DOCUMENT PASSAGE ->
##########
# Really old heat transfer



## lizziemaxine (Nov 14, 2007)

This past weekend while sorting through a box of old photos and stuff from my high school and college days I found a heat transfer. I'm guessing this is something I bought while in college or shortly thereafter. So, we are talking about a transfer that is at least 30 years old but more than likely closer to 37-40 years old. I just pressed it on to a tee shirt and it came out perfect. Don't know what it will look like after I wash it but right now it looks good.


----------



## tla1217 (Jun 21, 2009)

That's awesome Jane! Who would have thought that it would still be any good. How fun is that...


----------



## proworlded (Oct 3, 2006)

Thanks for the memory. That is a design that we sold back in the 70's. "Still good after all those years".


----------



## dlac (Apr 8, 2008)

Well I have never done 30 years but.. I have some Harley Transfers that some guy in Flordia, I think Roach did. How long ago did Harley quit licensing transfers.. LOL.. They need about 20 seconds or more at 375 and 50#s of pressure and not everyone works but enough do work to pay for messing with them.. I have had transfers that work from Impressions (now Art Brands) that are about 10 years old that still work pretty good.. I have some others that I buy today and they won't work tomorrow.. You just never know.. When I try one I hit it for 12-15 secs and peal one corner, If it does not look good I hit again... eventually it will print or I just made another rag
dlac


----------



## proworlded (Oct 3, 2006)

Actually the Harley designs were manufactured by Holoubek, and we distributed them, until Harley decided they did not want to license transfers any longer. Art Brands prior name was Impulse Wear.


----------



## dlac (Apr 8, 2008)

ProWorld Ed, actually this is before Holobeck and before Pro World.. this goes back to roach in Florida and I got them when I bought Whitewater Textiles in Georgia and I think they might have originally gone to that guy from Sun designs or whatever that dudes name was that went bust on eveyone about early to mid 90's
dlac


----------



## sjidohair (Apr 9, 2008)

proworlded said:


> Thanks for the memory. That is a design that we sold back in the 70's. "Still good after all those years".


 
Ed bring that saying back,, i love it,, 
please
Sandy jo
MMM


----------
##########
SUPPLIED INFORMATION ->

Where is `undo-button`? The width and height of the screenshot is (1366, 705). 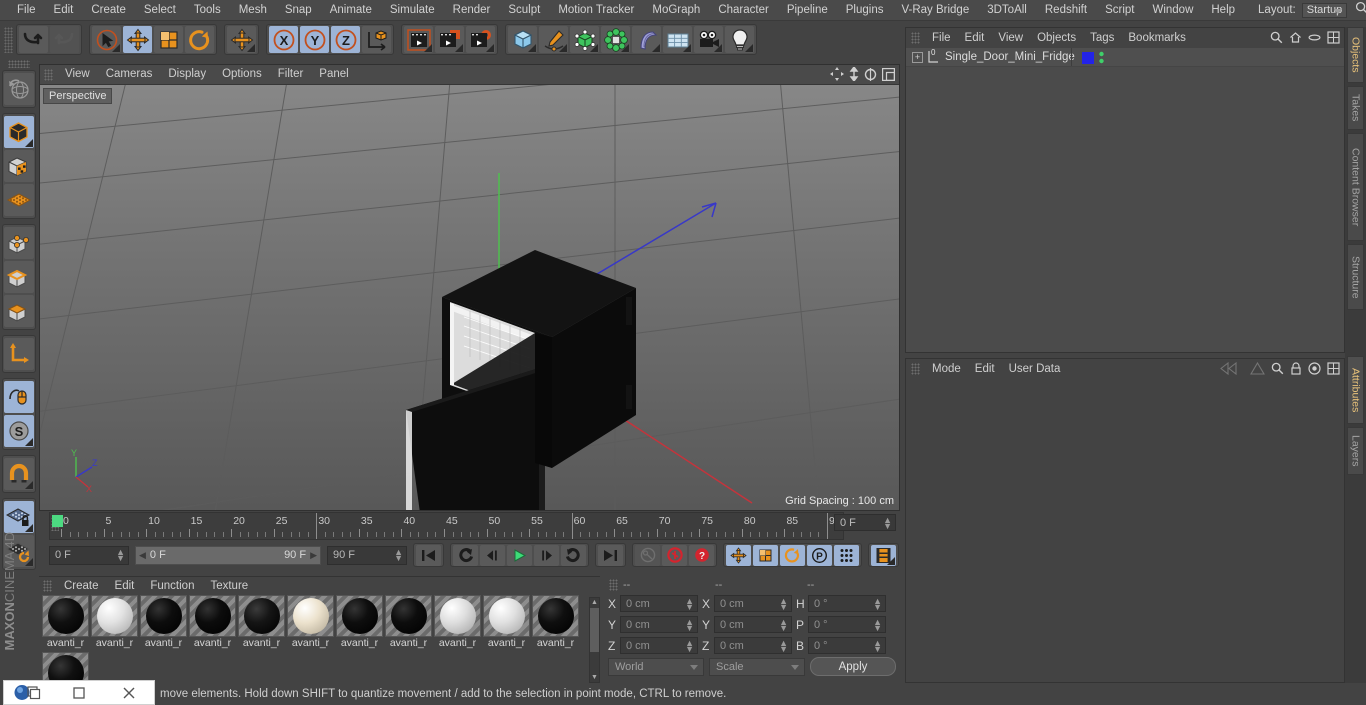 undo-button is located at coordinates (34, 40).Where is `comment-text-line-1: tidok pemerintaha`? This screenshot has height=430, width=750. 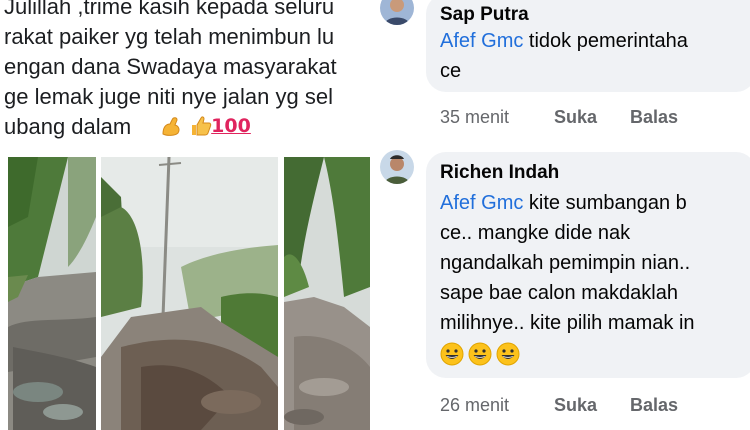 comment-text-line-1: tidok pemerintaha is located at coordinates (606, 41).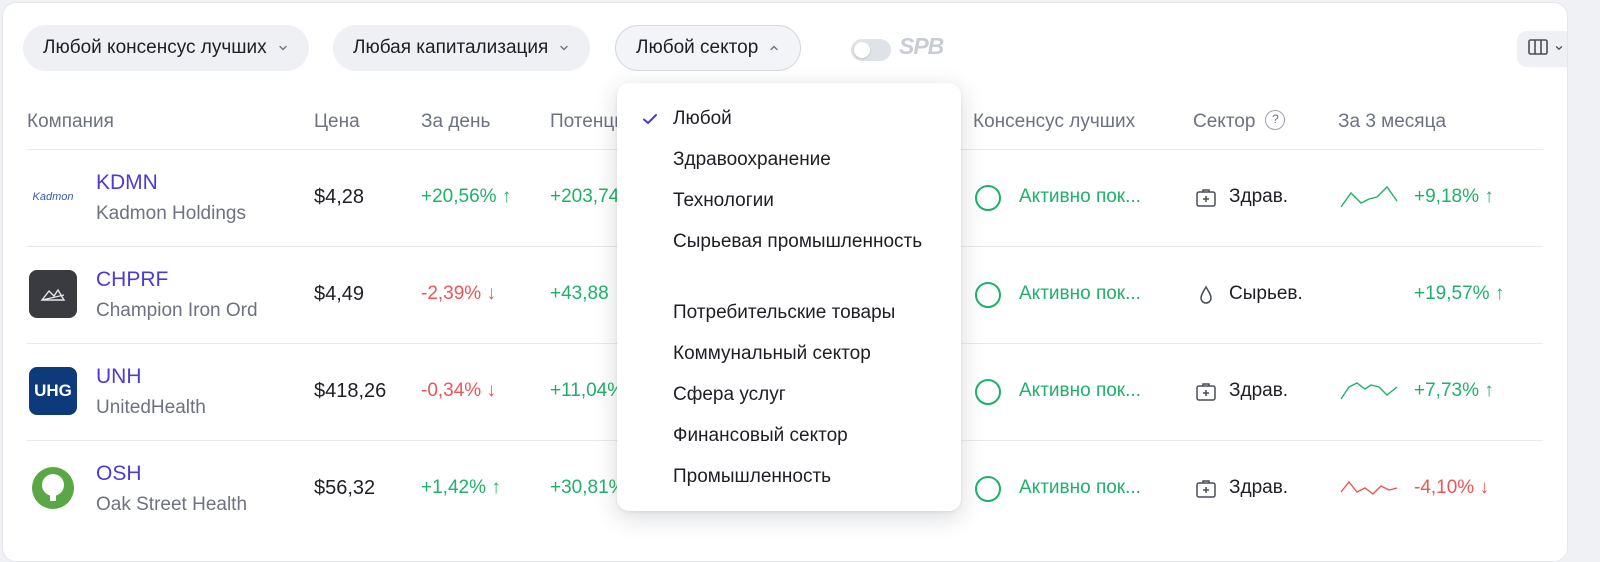 Image resolution: width=1600 pixels, height=562 pixels. Describe the element at coordinates (808, 354) in the screenshot. I see `sector-option-utilities: Коммунальный сектор` at that location.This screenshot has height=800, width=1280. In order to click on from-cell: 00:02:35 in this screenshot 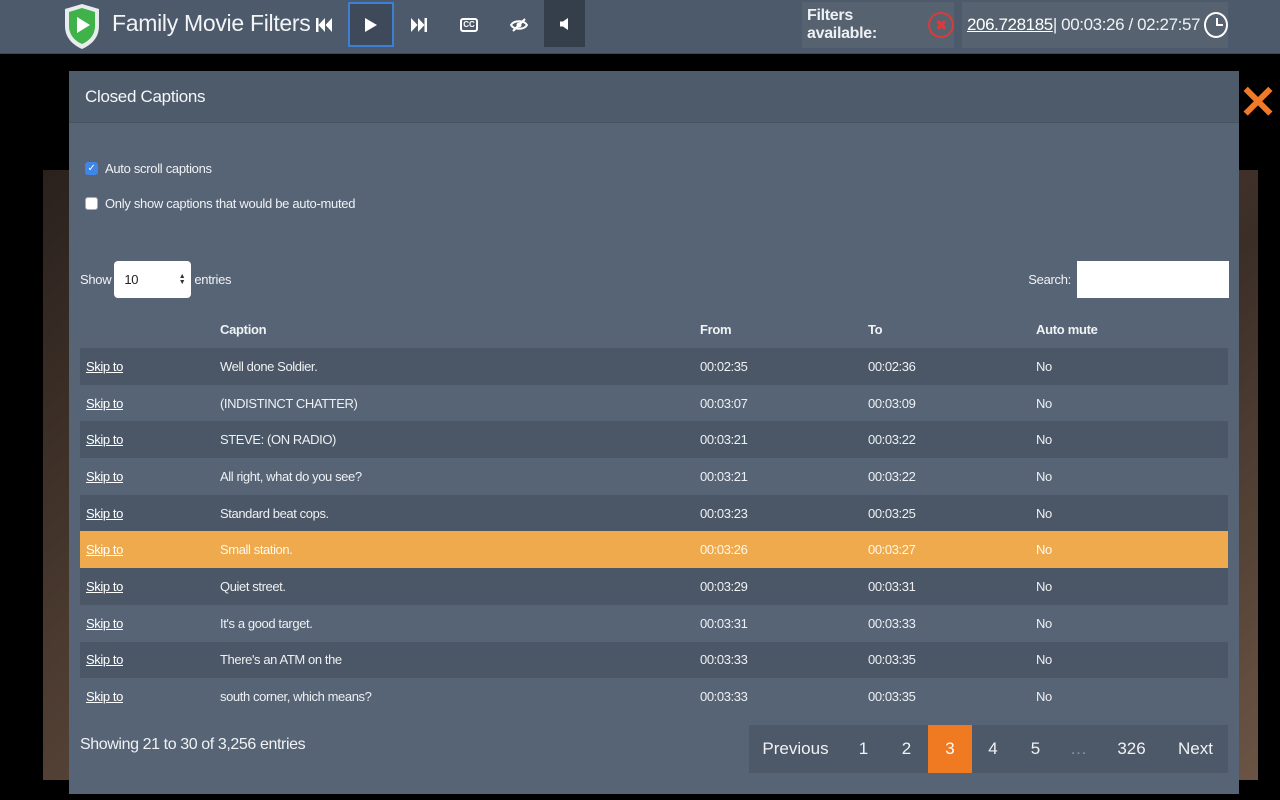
##########
WHAT YOU NEED TO DO -> Which usernames appear as posters in the heat transfer thread? List each one once. Rely only on the heat transfer thread, not on the data.

ANSWER SECTION -> lizziemaxine, tla1217, proworlded, dlac, sjidohair